Stored items
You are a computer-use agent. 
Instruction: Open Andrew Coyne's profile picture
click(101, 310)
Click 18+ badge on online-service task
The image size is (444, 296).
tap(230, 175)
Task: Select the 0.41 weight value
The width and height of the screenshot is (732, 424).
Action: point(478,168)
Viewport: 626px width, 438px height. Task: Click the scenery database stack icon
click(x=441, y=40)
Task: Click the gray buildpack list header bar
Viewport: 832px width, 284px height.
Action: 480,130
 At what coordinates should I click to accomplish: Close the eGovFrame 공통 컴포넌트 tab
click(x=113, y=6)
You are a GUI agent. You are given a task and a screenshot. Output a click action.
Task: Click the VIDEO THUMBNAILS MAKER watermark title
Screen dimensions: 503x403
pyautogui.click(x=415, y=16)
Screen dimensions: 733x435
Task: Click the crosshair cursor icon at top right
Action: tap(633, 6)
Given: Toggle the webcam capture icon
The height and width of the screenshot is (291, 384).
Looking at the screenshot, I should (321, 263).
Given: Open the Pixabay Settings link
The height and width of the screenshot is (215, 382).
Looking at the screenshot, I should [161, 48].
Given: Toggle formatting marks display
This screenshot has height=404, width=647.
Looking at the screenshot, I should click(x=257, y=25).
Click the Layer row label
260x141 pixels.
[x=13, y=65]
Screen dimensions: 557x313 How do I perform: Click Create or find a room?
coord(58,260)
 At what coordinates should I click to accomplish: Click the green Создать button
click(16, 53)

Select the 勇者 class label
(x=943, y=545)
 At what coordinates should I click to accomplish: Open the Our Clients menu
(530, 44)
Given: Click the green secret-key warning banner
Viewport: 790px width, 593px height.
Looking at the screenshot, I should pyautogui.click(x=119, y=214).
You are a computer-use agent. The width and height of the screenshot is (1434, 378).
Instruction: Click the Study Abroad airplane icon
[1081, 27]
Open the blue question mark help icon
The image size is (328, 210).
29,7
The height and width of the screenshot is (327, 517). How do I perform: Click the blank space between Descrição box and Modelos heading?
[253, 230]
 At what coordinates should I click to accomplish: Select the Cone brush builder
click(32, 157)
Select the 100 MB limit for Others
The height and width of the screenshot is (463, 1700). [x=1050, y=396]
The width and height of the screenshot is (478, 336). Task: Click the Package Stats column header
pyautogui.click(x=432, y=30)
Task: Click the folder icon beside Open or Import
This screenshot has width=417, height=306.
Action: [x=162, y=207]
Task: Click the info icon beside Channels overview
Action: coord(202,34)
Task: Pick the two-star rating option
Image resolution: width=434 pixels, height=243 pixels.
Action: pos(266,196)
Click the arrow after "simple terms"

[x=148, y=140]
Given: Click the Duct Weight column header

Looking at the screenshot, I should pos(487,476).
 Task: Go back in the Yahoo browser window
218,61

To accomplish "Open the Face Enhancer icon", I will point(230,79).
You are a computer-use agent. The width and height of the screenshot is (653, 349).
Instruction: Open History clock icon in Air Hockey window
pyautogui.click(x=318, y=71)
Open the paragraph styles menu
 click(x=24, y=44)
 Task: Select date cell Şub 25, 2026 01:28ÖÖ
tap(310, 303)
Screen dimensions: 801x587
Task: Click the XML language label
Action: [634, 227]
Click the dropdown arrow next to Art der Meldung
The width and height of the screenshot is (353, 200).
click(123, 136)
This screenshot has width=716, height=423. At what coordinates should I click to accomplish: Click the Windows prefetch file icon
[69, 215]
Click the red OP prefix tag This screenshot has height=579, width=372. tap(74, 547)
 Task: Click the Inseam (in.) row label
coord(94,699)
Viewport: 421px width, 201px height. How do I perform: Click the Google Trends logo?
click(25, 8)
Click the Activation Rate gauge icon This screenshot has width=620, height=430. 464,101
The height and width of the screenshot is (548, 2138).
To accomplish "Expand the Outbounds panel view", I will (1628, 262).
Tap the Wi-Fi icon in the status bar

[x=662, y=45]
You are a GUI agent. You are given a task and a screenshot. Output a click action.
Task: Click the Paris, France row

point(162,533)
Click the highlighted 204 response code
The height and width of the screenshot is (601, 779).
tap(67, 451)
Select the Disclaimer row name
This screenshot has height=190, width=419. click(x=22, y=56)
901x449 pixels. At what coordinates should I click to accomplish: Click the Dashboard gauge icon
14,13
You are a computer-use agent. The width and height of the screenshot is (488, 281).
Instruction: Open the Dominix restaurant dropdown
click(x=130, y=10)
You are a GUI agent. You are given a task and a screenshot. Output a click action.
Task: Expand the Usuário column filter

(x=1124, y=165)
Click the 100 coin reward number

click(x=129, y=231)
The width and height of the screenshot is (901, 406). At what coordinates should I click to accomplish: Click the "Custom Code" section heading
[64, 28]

**Work instruction**
Would you please give the data above again, exactly as it appears?

**Exercise result**
You are a computer-use agent. 
Instruction: Open Andrew Coyne's profile picture
click(101, 310)
Click 18+ badge on online-service task
The image size is (444, 296).
tap(230, 175)
Task: Select the 0.41 weight value
The width and height of the screenshot is (732, 424).
Action: point(478,168)
Viewport: 626px width, 438px height. Task: Click the scenery database stack icon
click(x=441, y=40)
Task: Click the gray buildpack list header bar
Viewport: 832px width, 284px height.
Action: 480,130
 At what coordinates should I click to accomplish: Close the eGovFrame 공통 컴포넌트 tab
click(x=113, y=6)
You are a GUI agent. You are given a task and a screenshot. Output a click action.
Task: Click the VIDEO THUMBNAILS MAKER watermark title
Screen dimensions: 503x403
pyautogui.click(x=415, y=16)
Screen dimensions: 733x435
Task: Click the crosshair cursor icon at top right
Action: tap(633, 6)
Given: Toggle the webcam capture icon
The height and width of the screenshot is (291, 384).
Looking at the screenshot, I should (321, 263).
Given: Open the Pixabay Settings link
The height and width of the screenshot is (215, 382).
Looking at the screenshot, I should [161, 48].
Given: Toggle formatting marks display
This screenshot has height=404, width=647.
Looking at the screenshot, I should click(x=257, y=25).
Click the Layer row label
260x141 pixels.
[x=13, y=65]
Screen dimensions: 557x313 How do I perform: Click Create or find a room?
coord(58,260)
 At what coordinates should I click to accomplish: Click the green Создать button
click(16, 53)

Select the 勇者 class label
(x=943, y=545)
 At what coordinates should I click to accomplish: Open the Our Clients menu
(530, 44)
Given: Click the green secret-key warning banner
Viewport: 790px width, 593px height.
Looking at the screenshot, I should pyautogui.click(x=119, y=214).
You are a computer-use agent. The width and height of the screenshot is (1434, 378).
Instruction: Click the Study Abroad airplane icon
[1081, 27]
Open the blue question mark help icon
The image size is (328, 210).
29,7
The height and width of the screenshot is (327, 517). How do I perform: Click the blank space between Descrição box and Modelos heading?
[253, 230]
 At what coordinates should I click to accomplish: Select the Cone brush builder
click(32, 157)
Select the 100 MB limit for Others
The height and width of the screenshot is (463, 1700). [x=1050, y=396]
The width and height of the screenshot is (478, 336). Task: Click the Package Stats column header
pyautogui.click(x=432, y=30)
Task: Click the folder icon beside Open or Import
This screenshot has width=417, height=306.
Action: [x=162, y=207]
Task: Click the info icon beside Channels overview
Action: coord(202,34)
Task: Pick the two-star rating option
Image resolution: width=434 pixels, height=243 pixels.
Action: pos(266,196)
Click the arrow after "simple terms"

[x=148, y=140]
Given: Click the Duct Weight column header

Looking at the screenshot, I should pos(487,476).
 Task: Go back in the Yahoo browser window
218,61

To accomplish "Open the Face Enhancer icon", I will point(230,79).
You are a computer-use agent. The width and height of the screenshot is (653, 349).
Instruction: Open History clock icon in Air Hockey window
pyautogui.click(x=318, y=71)
Open the paragraph styles menu
 click(x=24, y=44)
 Task: Select date cell Şub 25, 2026 01:28ÖÖ
tap(310, 303)
Screen dimensions: 801x587
Task: Click the XML language label
Action: [634, 227]
Click the dropdown arrow next to Art der Meldung
The width and height of the screenshot is (353, 200).
click(123, 136)
This screenshot has width=716, height=423. At what coordinates should I click to accomplish: Click the Windows prefetch file icon
[69, 215]
Click the red OP prefix tag This screenshot has height=579, width=372. tap(74, 547)
 Task: Click the Inseam (in.) row label
coord(94,699)
Viewport: 421px width, 201px height. How do I perform: Click the Google Trends logo?
click(25, 8)
Click the Activation Rate gauge icon This screenshot has width=620, height=430. 464,101
The height and width of the screenshot is (548, 2138).
To accomplish "Expand the Outbounds panel view", I will (1628, 262).
Tap the Wi-Fi icon in the status bar

[x=662, y=45]
You are a GUI agent. You are given a task and a screenshot. Output a click action.
Task: Click the Paris, France row

point(162,533)
Click the highlighted 204 response code
The height and width of the screenshot is (601, 779).
tap(67, 451)
Select the Disclaimer row name
This screenshot has height=190, width=419. click(x=22, y=56)
901x449 pixels. At what coordinates should I click to accomplish: Click the Dashboard gauge icon
14,13
You are a computer-use agent. The width and height of the screenshot is (488, 281).
Instruction: Open the Dominix restaurant dropdown
click(x=130, y=10)
You are a GUI agent. You are given a task and a screenshot. Output a click action.
Task: Expand the Usuário column filter

(x=1124, y=165)
Click the 100 coin reward number

click(x=129, y=231)
The width and height of the screenshot is (901, 406). At what coordinates should I click to accomplish: Click the "Custom Code" section heading
[64, 28]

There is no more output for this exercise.